A summary of ‘all Israel’

From time to time I write an ‘extended article’ where it is to explore a theological topic. As part of the ever-so-slow to write on various aspects of eschatology but also as feeding into issues surrounding soteriology (salvation – what does that entail) this latest piece on Israel seemed to be what came next. The full article can be read /downloaded:

All Israel will be saved

It is a bit of a read so now that it is completed here is a summary of the key points.
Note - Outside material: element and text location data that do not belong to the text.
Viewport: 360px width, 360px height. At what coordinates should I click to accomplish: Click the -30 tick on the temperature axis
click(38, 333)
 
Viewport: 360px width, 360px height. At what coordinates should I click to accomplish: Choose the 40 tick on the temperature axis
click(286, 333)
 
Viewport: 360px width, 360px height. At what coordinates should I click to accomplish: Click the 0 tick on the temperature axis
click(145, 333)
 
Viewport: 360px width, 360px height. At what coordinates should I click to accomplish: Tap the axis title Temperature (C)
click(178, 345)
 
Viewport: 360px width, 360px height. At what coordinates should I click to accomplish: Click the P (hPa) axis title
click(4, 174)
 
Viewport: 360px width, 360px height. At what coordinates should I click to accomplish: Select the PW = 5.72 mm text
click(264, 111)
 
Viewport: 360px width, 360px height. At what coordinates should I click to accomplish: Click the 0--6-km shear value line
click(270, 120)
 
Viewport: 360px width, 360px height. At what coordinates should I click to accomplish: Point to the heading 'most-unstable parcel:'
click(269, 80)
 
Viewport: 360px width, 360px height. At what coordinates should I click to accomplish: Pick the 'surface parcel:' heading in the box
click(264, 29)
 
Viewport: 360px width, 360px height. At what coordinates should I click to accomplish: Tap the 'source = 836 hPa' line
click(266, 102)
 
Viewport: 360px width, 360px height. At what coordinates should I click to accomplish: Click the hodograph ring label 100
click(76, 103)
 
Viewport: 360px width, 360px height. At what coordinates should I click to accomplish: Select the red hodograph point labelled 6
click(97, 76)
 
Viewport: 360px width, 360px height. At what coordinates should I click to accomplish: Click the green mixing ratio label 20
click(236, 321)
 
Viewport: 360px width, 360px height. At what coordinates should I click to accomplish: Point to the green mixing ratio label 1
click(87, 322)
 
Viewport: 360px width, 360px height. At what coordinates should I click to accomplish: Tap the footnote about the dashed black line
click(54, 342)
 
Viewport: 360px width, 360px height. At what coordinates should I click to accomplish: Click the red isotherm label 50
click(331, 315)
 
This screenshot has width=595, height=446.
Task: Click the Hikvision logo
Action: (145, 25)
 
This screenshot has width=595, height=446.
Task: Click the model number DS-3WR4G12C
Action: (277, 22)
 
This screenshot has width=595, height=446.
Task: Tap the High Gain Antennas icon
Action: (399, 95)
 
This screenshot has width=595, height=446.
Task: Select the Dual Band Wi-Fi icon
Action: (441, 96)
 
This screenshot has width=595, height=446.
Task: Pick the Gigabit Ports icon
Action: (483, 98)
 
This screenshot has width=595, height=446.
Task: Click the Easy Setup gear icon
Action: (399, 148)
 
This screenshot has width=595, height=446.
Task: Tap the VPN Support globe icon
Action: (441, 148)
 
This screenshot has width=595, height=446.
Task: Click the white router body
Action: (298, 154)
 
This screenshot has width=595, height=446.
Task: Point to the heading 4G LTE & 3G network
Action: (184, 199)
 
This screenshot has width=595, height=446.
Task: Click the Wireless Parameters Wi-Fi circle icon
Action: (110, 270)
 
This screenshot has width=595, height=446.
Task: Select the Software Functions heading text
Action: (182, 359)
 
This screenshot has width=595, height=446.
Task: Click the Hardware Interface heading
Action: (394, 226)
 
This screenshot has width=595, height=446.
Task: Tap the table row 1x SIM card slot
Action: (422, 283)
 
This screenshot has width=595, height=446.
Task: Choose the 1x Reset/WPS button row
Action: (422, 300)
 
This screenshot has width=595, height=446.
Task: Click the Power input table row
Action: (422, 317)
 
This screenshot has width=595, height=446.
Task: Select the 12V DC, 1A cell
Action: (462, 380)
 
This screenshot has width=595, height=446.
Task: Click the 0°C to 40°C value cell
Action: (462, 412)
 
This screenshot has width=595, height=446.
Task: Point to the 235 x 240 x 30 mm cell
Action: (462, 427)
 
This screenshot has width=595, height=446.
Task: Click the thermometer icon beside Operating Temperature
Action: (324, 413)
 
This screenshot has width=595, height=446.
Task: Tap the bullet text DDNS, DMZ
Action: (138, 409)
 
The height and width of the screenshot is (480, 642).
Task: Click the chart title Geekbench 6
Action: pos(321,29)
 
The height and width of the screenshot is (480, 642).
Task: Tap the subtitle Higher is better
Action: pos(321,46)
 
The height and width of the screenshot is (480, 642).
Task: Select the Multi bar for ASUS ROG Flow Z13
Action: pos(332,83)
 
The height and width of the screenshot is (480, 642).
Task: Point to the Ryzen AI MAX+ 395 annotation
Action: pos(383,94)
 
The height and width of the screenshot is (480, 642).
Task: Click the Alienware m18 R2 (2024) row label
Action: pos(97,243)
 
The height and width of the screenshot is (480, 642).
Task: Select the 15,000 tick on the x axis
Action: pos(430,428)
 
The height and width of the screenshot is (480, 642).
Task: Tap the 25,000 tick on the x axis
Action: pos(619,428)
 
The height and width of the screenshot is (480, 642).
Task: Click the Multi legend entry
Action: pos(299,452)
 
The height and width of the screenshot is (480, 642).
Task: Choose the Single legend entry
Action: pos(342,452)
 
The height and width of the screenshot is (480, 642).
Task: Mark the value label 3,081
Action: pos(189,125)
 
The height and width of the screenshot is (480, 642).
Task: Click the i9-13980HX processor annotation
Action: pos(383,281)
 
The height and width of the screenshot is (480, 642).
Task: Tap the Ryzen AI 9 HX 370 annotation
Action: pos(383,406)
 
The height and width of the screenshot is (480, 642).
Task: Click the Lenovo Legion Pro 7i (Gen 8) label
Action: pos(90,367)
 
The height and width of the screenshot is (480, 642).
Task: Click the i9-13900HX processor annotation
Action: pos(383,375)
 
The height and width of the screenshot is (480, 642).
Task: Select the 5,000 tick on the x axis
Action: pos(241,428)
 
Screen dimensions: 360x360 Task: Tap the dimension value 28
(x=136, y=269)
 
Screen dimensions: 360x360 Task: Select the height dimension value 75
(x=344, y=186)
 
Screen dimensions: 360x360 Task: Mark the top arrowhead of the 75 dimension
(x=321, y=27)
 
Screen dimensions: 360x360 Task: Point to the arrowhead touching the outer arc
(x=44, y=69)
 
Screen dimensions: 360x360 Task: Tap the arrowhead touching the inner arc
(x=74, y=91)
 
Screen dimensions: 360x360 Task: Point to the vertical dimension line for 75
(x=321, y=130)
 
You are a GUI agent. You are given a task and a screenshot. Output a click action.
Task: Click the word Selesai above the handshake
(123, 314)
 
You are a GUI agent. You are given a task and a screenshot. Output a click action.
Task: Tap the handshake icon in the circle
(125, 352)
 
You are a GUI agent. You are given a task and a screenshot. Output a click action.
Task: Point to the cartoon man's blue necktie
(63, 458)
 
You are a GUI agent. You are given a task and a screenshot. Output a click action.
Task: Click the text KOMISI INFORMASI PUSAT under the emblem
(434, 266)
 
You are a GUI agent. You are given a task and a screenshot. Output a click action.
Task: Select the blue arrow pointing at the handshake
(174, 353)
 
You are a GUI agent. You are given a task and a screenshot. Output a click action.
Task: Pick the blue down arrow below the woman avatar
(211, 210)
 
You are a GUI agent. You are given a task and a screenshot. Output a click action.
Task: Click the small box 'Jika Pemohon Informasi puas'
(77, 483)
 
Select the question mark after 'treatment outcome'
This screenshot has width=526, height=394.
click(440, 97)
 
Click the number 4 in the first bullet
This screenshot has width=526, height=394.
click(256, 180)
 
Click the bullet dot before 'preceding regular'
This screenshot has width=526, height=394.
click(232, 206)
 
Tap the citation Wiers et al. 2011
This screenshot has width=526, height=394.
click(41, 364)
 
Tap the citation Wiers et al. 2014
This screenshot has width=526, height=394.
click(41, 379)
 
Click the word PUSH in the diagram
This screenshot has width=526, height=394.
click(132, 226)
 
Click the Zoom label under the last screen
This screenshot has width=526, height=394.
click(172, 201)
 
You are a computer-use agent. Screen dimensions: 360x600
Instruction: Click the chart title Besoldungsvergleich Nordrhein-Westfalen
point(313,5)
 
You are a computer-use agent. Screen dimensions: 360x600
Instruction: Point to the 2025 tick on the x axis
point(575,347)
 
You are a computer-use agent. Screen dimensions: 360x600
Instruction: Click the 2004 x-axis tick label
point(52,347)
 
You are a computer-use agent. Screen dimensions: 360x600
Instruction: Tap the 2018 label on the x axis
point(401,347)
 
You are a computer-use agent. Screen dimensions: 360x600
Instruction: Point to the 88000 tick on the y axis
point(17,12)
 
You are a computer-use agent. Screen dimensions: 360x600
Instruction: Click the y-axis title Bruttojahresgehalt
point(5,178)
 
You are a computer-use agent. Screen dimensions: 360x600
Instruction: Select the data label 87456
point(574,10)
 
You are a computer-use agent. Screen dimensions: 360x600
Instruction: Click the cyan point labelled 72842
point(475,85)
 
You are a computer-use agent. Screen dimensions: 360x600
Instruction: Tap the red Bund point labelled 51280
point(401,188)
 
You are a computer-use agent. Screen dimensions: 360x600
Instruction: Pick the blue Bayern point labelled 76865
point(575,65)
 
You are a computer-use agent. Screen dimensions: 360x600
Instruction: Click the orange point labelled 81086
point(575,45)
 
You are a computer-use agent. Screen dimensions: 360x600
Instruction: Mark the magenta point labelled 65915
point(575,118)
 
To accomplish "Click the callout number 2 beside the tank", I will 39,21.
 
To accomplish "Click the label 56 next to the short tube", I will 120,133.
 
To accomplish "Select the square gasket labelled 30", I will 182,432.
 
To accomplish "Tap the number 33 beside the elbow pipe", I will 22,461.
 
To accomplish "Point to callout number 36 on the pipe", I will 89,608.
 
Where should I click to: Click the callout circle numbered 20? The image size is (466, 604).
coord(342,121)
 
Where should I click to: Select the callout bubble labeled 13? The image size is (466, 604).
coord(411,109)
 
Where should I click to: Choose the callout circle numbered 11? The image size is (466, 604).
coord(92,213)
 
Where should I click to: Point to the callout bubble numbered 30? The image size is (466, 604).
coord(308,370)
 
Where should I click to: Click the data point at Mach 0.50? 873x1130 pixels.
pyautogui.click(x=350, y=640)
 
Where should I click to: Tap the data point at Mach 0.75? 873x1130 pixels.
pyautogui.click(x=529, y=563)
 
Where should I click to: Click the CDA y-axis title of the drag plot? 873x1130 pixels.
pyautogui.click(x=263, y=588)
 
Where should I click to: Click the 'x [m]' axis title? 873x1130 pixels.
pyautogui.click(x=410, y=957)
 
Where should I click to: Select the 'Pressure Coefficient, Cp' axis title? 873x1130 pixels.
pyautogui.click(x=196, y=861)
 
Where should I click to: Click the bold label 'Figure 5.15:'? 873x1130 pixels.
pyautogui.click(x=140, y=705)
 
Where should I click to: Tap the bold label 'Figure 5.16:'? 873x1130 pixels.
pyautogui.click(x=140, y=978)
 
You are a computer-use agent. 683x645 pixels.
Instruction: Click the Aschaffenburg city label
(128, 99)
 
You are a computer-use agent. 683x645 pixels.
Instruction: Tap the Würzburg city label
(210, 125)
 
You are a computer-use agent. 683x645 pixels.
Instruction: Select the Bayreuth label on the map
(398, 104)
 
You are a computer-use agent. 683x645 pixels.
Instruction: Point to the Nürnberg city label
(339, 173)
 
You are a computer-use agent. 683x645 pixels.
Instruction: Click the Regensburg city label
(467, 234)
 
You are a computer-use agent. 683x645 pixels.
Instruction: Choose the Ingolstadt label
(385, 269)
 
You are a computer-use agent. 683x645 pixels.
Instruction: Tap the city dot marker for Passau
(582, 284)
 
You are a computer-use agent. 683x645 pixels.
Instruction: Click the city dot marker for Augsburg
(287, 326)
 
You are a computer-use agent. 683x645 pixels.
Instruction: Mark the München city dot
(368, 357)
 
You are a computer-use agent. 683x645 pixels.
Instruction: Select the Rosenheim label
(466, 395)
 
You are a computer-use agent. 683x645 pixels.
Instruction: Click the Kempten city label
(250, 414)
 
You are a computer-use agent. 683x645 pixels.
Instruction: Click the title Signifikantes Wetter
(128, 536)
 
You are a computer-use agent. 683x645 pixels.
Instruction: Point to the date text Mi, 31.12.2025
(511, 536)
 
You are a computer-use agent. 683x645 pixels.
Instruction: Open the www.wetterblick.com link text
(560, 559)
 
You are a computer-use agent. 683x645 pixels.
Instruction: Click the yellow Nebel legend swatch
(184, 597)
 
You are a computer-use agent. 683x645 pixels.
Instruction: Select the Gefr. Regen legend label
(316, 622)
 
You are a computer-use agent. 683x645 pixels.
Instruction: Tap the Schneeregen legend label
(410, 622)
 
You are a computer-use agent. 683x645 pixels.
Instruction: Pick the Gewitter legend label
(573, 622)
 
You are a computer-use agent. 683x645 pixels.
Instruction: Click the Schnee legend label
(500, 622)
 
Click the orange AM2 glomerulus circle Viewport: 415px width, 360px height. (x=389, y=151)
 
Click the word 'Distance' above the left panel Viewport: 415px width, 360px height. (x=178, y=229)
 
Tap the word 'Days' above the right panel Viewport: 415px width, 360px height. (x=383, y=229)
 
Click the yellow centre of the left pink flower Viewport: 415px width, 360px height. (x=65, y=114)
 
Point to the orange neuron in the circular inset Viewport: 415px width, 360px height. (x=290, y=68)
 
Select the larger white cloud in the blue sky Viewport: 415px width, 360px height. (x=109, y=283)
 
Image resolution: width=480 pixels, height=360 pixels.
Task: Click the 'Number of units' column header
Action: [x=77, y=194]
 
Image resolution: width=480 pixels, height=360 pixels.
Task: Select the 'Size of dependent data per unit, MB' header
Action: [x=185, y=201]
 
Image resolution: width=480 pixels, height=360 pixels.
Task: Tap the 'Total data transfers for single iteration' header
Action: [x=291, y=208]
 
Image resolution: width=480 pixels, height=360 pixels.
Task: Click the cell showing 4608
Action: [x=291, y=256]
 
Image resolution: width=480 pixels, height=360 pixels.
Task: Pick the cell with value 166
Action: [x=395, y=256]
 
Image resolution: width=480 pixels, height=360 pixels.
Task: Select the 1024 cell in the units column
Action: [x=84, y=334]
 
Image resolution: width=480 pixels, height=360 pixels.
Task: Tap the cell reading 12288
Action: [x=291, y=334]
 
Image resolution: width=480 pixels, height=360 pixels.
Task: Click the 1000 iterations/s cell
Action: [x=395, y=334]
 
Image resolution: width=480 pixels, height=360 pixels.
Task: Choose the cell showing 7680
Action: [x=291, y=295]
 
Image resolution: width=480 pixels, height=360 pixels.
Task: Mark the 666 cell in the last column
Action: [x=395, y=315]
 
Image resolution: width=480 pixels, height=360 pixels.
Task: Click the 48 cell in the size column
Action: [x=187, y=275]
‘Jew’ and ‘Israel’ are not used synonymously

Consistently from the Exile (597BC) and even from the Assyrian conquest (722BC) the term ‘Israel’ and the term ‘Jew’ were not used synonymously. Jew being the term for the people of the southern kingdom (of the tribe of Judah and Benjamin); Israel never returning to the land (northern 10 tribes) – though Samaritans claimed to be Israelites. This Samaritan claim was debated but never was it debated that they were Jews. Consistently in what is termed Second Temple Judaism the term ‘Israel’ was only applied to the whole nation (or the ‘lost’ tribes), to the people when referring to them in history past, or when expressing a hope in the future of their restoration (hence the question to Jesus by the disciples).

  • All Israel will be saved is not referring to the Jews of Paul’s day, but is expressing the hope that has been carried for centuries, such as is expressed in the New Covenant promise of Jer. 31 – a covenant made with both houses (north and south) thus with ‘Israel’.

Paul does not use a temporal phrase such as ‘and then’

The phrase he uses is ‘and in this way’ all Israel will be saved. This is the normal way the phrase is used and the consistent way he uses the phrase in his writings. He could / would have used a totally different phrase should he have wished to convey something that will suddenly occur at the eschaton.

He has been arguing from the opening Romans 9 concerning how God has been and continues to be faithful to his/her promises. He is not outlining a timetable nor even seeking to explain why so many Jews had not welcomed their Messiah.

  • God is faithful and Paul argues that there is a process going on that will lead to all Israel being saved. That process is already taking place – and the process involves the Gospel going to the nations (the Gentiles – ta ethne).
  • Israel (as in the northern tribes) are among the nations (Josephus goes to great lengths to explain this) so for them to come in the Gospel has to go to them, even though the majority of them have been ‘Gentilised’, such is the faithfulness of God.

Those Gentiles who respond to Jesus are incorporated into Israel

Converted Gentiles do not become Jews but the terms used of Israel are applied to them. Israel’s ancestors are their ancestors; Paul describes converts as ‘when you were Gentiles’ and as ‘chiidren of Abraham’.

  • Thus a second strand of ‘all Israel’ is that of Gentiles being incorporated in – or as described in Rom. 11 – grated into the (one) Olive tree.

‘All Israel’ never meant ‘all Jews’ and it also never meant all physical descendants of Abraham, for not all ‘children / offspring of Abraham’ were the ‘seed of Abraham’. Faith meant that those who were of Abraham was (both) smaller than those who were physically descended from Abraham and also that it was bigger than those who were physically descended from Abraham.

  • Salvation then is a process that is ongoing as the good news of Jesus comes to the whole world, and in this way the promises will be fulfilled by the faithful God.

Of course there is much more in what I have written in the article and I acknowledge the recent research and writings of Jason Staples (such as ‘Paul and the Resurrection of Israel’).

A return to the land was always predicated on repentance; nowhere in the New Testament is there indicated that there are two paths to salvation (an using that word we should not reduce it to the binary understanding of ‘heaven’ or ‘hell’).

I do suggest in the article that there is a particular focus on the land we call Israel as a place where reconciliation of differences should be manifested; I do not look to the land as somehow carrying a ‘promise’ in the way that Christian Zionism does – I think Paul gives that hope to the world (kosmos).